Originally, I wrote my zenossYAMLTool to be for adding and removing devices and templates. Throughout the course of the year, I would extend it to cover alerts, devices, event commands, event mappings, os processes, reports, templates, transforms, users/groups and maintenance windows. As I needed more functionality to handle minor changes, reproductions and migrations, I added features as I needed them. I had spoken about this tool with a few people here and there who I had conversations with when the topic of Zenoss came up and it occurred to me that perhaps, by sharing my tool, I could get some feedback and identify any bugs I overlooked.

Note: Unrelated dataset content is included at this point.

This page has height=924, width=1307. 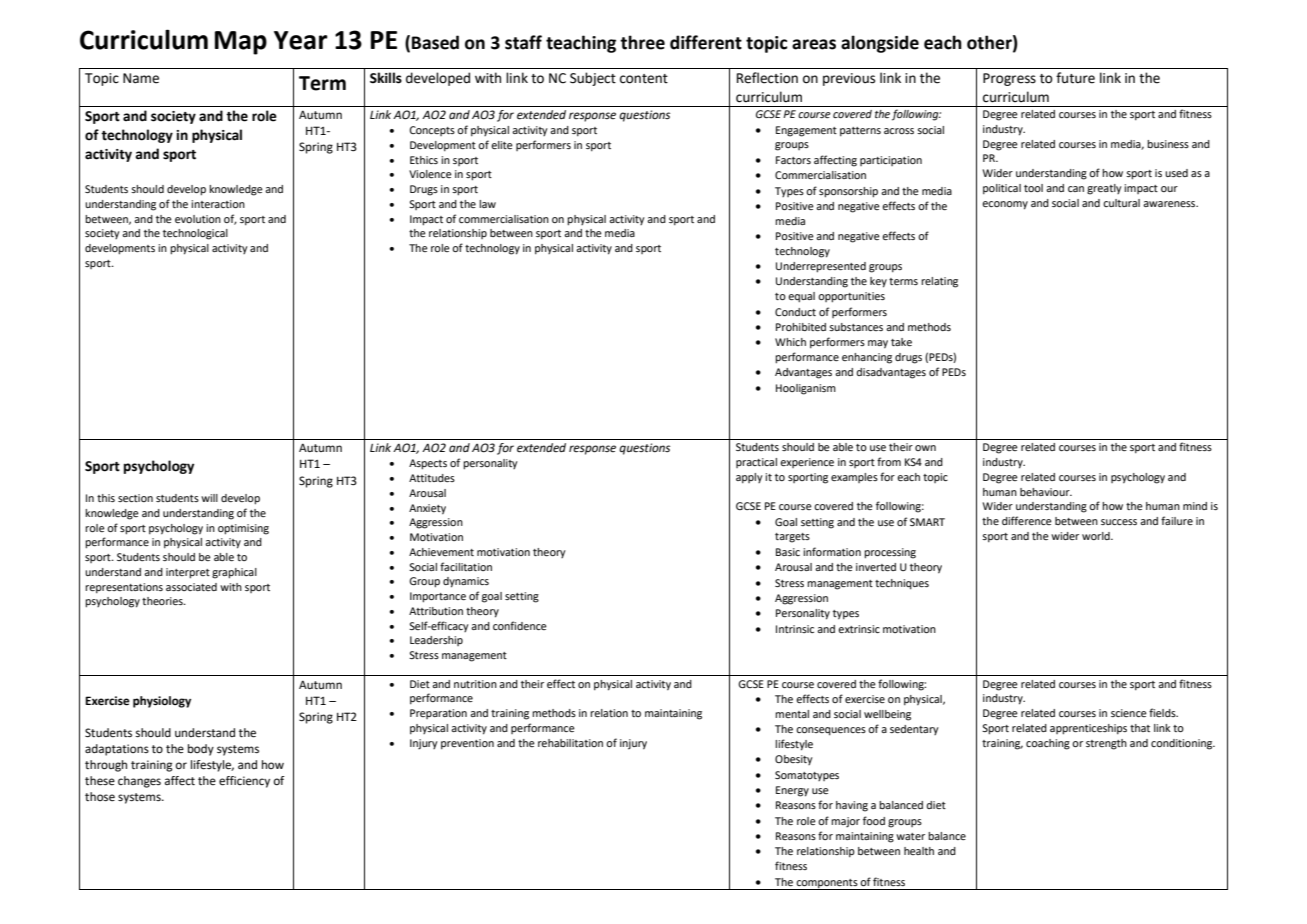 I want to click on science, so click(x=1129, y=713).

So here it is: zenossYAMLTool.py

Zenoss has all the python dependencies that are required to use this tool, except for the python YAML plugin. So install that and, if you want to make it convenient, place the script into $ZENHOME/bin and run it as the zenoss user. In order to understand the YAML variables that are used, you should simply use the appropriate export feature on an existing object on your Zenoss instance. Using my latest addition (-w) as an example, here is a snippet of what a YAML configuration for this tool looks like:

- action: add_window
  windowName: Overnight Maintenance
  windowPath: /Server/Linux/
  duration: 120
  repeat: Daily
  skip: 1
  start: 1299139200.0
  enabled: true

I actually use this tool to generate grouped Multi-Graph Reports from the existing DeviceClasses --- perhaps one day I will revitalize the zenoss-organized-reports into the 3.x release, as I am not so sure that I am 100% satisfied that the current Reporting engine managed to cover all the features I had with my zenoss-organized-graphs back then.

This Is Tech

In order to avoid munging all my thoughts together into a single blog, I have decided to create a tech blog where I will simply post up technobabble when I feel like sharing tidbits of technical issues that have caused my grief and how I resolved them.

This will mostly be stuff I come across moving forward. I will dredge up stuff from the past should I re-encounter it or if I find myself reminiscing about past jobs and past lives.